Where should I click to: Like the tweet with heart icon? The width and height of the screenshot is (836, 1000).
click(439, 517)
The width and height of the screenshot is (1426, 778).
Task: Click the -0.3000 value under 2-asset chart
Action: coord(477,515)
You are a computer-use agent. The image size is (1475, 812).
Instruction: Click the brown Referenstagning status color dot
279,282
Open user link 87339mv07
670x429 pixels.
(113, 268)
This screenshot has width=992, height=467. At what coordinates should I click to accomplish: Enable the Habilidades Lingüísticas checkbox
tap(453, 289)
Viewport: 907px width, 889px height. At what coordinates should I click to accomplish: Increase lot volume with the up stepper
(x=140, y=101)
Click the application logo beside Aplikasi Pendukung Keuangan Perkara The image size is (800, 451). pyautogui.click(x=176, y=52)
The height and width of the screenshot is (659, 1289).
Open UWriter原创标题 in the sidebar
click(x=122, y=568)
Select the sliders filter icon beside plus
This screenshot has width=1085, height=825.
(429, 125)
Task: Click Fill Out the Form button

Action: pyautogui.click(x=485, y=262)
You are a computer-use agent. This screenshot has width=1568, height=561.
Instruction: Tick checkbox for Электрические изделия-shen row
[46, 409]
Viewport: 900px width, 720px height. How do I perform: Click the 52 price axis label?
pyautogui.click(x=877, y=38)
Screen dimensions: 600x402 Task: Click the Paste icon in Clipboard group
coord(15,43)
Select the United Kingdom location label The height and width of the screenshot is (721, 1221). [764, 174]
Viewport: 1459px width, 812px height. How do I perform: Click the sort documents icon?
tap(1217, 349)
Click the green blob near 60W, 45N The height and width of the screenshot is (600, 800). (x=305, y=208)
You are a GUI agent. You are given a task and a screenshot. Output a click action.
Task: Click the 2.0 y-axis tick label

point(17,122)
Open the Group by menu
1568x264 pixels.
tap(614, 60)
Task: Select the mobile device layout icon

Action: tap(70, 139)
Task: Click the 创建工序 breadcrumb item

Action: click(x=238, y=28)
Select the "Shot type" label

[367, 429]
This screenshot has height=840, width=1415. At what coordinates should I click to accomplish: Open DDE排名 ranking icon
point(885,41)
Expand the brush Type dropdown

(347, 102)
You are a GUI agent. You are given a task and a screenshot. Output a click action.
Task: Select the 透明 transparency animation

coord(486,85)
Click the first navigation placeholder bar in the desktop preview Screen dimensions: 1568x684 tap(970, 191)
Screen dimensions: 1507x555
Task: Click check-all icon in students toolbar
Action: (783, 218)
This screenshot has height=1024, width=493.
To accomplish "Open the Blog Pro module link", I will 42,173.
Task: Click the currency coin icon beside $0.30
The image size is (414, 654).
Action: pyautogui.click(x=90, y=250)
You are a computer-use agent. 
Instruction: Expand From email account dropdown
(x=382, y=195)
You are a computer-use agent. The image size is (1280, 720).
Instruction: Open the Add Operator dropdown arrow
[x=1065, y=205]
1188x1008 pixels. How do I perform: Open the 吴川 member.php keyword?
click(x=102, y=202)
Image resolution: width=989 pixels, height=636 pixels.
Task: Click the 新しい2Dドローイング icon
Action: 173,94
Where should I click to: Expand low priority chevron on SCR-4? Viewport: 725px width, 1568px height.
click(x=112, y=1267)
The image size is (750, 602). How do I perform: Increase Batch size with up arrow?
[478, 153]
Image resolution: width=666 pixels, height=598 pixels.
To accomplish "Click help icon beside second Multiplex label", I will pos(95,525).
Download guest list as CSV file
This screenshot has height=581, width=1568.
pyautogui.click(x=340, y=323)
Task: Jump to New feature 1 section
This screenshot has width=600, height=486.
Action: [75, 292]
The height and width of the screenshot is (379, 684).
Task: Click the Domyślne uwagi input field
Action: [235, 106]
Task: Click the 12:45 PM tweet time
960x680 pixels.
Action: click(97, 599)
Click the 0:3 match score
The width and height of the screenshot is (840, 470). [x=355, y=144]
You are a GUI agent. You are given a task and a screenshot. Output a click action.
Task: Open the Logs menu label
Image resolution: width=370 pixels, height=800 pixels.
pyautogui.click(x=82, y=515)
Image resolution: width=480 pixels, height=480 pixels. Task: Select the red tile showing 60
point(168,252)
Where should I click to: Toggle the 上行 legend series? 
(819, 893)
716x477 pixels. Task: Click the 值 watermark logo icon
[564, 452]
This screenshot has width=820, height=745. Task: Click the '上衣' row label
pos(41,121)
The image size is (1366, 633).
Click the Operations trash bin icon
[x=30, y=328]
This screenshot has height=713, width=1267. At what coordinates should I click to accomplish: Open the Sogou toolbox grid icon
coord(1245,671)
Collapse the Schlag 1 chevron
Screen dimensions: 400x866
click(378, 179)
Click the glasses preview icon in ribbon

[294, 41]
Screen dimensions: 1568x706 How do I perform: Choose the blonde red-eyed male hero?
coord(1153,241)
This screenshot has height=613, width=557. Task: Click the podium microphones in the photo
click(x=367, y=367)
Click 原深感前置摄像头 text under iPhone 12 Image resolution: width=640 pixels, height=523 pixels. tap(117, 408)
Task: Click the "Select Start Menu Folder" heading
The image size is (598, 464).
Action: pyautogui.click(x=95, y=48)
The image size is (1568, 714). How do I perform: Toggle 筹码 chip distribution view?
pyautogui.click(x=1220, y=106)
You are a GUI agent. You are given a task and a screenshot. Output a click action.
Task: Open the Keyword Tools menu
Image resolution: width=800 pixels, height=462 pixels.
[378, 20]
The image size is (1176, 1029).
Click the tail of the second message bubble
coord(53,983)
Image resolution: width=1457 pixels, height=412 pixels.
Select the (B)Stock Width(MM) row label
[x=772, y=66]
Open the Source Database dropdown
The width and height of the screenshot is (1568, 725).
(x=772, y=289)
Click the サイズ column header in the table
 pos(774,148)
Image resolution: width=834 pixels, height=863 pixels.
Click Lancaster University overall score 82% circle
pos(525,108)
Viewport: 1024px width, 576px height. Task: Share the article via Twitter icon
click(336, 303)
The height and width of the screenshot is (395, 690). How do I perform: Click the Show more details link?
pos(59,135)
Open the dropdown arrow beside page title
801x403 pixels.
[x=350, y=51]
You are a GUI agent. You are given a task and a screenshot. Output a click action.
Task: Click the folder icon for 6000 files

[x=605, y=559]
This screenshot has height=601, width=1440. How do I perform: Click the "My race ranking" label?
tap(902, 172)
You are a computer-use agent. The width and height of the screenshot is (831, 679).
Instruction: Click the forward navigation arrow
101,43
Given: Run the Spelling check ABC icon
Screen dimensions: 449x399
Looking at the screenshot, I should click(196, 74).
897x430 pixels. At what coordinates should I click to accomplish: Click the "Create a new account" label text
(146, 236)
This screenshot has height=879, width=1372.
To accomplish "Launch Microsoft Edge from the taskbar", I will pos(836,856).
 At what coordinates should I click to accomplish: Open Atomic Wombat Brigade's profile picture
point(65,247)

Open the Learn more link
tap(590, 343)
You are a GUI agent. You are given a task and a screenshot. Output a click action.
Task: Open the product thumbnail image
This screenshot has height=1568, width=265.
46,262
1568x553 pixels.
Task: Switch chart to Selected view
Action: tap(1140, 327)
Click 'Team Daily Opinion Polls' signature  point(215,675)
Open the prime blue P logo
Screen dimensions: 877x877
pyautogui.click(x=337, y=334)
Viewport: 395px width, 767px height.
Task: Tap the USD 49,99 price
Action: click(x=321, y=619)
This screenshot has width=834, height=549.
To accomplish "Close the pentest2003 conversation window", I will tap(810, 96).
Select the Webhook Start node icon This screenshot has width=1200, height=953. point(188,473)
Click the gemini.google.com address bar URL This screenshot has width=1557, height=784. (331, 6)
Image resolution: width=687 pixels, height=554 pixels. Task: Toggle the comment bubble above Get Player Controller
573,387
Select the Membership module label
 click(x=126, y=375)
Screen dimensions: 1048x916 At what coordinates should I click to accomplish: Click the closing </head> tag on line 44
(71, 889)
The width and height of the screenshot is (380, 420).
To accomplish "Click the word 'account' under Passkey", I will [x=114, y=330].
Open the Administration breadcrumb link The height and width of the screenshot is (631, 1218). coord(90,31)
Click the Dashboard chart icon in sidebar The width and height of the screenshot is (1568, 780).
= = = = =
How to complete this task — In the entries above, copy each line that contains the string "Start".

Solution below —
Task: Click the "Select Start Menu Folder" heading
Select the Webhook Start node icon This screenshot has width=1200, height=953. point(188,473)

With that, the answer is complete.